April 21, 2014
The following is a list of the top ten strategies for helping you maintain control in your divorce:
- Decide what is most important to you and your family in your divorce. Gather as much divorce information as you can to make an informed decision on the divorce process that is best for you.
- Surround yourself with professionals whose expertise you respect and trust. This is the time to ask for and receive help to support you through your divorce.
- Make sure you’re physically safe. Courts can issue restraining orders and protective orders, but they’re just pieces of paper. If you feel that you and/or your children are physically unsafe, call the authorities.
- Take care of yourself physically. Find a way to release stress, move your body and clear out your mind. Coping with divorce will be one of your greatest challenges.

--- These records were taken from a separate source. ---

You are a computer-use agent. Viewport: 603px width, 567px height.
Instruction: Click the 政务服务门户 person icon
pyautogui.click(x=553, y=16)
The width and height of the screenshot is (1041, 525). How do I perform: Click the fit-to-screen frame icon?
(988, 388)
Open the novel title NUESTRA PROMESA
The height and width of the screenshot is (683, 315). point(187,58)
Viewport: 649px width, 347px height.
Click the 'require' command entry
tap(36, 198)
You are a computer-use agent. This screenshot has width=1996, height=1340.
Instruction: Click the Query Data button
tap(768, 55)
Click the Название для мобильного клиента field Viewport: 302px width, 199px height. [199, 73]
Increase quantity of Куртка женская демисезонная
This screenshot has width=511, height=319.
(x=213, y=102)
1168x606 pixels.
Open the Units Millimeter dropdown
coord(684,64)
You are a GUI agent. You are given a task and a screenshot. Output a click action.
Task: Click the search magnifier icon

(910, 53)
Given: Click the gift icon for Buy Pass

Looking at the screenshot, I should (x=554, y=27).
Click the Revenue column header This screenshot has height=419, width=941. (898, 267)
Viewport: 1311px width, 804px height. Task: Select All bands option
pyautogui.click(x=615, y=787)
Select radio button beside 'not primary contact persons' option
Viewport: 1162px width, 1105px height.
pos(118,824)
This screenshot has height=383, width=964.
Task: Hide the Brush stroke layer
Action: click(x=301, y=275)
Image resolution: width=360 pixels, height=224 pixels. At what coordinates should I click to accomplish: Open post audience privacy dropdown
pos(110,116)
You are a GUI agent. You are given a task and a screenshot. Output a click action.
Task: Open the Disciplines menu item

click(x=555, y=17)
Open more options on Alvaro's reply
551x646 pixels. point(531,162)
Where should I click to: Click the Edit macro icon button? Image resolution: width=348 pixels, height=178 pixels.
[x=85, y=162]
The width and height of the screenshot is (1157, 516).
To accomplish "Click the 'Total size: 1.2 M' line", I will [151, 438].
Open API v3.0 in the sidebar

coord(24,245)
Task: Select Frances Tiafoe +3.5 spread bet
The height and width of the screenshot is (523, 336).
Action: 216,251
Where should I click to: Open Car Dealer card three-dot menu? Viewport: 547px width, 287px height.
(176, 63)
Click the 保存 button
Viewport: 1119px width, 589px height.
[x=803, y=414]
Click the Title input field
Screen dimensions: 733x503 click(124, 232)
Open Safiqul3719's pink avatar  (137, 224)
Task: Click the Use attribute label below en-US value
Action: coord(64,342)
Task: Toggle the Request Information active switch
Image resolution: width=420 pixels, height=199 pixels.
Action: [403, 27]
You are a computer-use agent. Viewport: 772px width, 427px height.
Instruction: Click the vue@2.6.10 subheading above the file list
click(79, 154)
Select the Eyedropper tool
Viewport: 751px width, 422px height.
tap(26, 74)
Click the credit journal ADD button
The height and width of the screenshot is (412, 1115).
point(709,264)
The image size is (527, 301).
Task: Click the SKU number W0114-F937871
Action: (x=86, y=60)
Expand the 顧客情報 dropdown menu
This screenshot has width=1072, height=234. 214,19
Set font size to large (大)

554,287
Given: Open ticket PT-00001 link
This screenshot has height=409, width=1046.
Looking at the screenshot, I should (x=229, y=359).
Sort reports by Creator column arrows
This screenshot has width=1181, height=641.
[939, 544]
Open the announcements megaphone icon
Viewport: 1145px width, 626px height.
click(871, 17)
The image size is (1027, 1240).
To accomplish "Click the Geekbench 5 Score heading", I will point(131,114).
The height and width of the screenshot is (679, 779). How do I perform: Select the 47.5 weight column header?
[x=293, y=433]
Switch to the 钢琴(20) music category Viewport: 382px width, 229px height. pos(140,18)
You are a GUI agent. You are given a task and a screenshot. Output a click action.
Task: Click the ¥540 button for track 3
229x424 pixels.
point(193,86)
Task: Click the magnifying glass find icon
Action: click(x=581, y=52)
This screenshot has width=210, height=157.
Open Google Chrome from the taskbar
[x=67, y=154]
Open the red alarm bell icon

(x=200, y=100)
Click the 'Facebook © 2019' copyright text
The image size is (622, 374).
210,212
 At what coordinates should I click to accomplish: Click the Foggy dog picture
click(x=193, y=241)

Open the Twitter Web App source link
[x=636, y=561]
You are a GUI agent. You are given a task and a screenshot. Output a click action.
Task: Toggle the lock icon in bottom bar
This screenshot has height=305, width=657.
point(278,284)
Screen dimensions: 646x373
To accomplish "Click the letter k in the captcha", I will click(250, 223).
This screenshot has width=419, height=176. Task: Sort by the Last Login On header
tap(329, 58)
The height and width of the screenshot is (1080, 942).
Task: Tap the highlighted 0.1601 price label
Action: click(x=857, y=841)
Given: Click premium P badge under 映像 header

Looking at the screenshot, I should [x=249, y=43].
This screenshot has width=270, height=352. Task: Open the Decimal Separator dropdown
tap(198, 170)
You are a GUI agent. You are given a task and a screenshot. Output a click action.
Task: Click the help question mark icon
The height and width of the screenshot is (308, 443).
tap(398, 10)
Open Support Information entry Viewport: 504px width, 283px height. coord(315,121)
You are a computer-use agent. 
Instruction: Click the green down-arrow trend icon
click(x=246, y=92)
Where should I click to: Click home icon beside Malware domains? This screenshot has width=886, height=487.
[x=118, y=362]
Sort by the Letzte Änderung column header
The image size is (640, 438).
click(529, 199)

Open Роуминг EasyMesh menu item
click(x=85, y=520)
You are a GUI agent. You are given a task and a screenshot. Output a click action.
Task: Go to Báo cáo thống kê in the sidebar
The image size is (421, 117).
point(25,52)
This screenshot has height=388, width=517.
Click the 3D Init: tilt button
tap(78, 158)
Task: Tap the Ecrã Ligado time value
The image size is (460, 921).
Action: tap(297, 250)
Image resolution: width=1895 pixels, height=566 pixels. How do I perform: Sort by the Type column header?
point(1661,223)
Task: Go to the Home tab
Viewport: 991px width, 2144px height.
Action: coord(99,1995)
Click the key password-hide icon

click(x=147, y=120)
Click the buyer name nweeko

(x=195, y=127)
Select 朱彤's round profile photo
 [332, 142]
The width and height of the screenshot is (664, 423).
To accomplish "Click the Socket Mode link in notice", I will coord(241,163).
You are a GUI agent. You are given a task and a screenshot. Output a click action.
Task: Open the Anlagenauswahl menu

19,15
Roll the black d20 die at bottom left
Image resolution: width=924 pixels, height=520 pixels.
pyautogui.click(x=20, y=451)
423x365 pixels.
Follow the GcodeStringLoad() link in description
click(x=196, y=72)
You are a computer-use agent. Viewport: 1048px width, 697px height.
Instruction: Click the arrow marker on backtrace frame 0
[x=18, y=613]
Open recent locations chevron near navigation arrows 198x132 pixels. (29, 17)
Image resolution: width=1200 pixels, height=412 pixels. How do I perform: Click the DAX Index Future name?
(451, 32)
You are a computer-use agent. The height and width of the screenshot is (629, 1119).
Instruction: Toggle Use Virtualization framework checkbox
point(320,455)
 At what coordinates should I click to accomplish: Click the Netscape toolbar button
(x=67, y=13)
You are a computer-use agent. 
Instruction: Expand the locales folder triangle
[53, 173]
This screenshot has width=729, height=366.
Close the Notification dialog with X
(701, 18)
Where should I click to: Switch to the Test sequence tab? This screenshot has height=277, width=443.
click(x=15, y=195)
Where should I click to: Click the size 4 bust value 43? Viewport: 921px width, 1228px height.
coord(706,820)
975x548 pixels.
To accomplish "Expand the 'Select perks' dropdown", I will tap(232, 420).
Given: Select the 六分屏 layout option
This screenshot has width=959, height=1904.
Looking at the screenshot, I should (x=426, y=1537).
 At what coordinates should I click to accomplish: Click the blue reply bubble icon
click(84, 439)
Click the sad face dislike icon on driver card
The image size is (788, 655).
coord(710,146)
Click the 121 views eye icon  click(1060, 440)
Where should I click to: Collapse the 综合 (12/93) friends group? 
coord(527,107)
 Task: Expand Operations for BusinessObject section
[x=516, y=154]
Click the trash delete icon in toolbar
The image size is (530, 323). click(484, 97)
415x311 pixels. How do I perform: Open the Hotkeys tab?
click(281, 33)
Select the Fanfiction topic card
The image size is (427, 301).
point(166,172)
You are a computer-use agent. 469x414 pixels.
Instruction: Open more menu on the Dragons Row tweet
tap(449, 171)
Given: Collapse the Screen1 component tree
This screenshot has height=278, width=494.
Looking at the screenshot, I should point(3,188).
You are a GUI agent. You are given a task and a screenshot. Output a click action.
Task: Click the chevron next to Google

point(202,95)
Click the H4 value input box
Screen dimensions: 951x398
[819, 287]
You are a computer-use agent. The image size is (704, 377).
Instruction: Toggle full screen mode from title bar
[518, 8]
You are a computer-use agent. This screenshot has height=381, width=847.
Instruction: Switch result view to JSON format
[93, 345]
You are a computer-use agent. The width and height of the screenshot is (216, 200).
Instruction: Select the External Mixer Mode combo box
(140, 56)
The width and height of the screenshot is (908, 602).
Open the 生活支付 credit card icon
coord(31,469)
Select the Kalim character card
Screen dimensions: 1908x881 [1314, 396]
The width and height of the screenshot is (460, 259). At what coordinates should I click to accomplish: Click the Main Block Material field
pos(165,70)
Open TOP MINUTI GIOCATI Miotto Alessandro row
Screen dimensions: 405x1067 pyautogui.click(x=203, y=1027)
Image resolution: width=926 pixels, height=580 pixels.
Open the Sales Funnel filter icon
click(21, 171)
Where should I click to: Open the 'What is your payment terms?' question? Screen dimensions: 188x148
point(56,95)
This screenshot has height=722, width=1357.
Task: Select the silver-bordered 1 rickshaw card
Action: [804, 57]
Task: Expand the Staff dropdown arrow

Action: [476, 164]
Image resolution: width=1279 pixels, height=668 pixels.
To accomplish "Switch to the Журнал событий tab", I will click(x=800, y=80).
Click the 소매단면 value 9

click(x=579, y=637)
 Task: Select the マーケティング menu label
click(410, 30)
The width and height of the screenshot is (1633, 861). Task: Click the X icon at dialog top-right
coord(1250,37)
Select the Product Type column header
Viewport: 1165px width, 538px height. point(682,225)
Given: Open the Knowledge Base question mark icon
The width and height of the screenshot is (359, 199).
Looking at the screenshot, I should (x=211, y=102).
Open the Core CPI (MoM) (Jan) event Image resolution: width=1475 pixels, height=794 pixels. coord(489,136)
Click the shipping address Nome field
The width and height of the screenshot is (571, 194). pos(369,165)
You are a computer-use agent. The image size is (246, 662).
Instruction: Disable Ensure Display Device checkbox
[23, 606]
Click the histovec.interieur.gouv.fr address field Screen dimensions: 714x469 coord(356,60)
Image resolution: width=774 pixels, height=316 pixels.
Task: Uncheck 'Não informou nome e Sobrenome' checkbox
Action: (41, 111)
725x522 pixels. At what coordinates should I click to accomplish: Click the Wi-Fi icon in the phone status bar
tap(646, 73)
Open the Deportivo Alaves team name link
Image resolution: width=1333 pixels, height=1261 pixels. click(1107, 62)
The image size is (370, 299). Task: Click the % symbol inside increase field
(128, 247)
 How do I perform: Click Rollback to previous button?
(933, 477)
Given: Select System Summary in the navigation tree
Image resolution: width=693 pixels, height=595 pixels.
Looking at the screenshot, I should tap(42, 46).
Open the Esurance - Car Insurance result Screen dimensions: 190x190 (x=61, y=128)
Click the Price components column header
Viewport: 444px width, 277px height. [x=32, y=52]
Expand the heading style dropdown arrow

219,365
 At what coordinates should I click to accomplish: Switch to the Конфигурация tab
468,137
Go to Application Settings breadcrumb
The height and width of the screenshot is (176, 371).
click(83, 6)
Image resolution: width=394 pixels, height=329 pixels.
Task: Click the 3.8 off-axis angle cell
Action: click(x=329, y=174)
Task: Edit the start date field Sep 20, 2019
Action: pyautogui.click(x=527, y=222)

- Find an attorney who fits your style and personality. Remember, you’re the boss. Your attorney should tell you your options, explain the consequences and costs of each choice, and then let you decide what to do next.
- Determine how you will pay your living expenses when you are no longer married. If you need education, find out where to get it, how long it will take and how much it will cost. If you need to change jobs or get a job, do that before you are desperate for money, if possible.
- Learn as much as you can about your financial situation before you separate. Make copies of old records, go through the files and consult with your accountant.
- Join or create a support group. Family, friends, church members, colleagues, neighbors – anyone except your children. There are churches, therapists and other professionals who run divorce support groups. Find the same thing for your children. Many school counselors run ongoing groups for students whose parents are divorced or divorcing.
- Look at the big picture. It is easy to get caught up in small matters that are irritating now, but that won’t matter in the long run. Don’t sweat the small stuff.
- Encourage your children to have a positive relationship with their other parent. When they go to his or her house, tell them to have a good time. Don’t talk bad about the other parent to the children or in front of the children.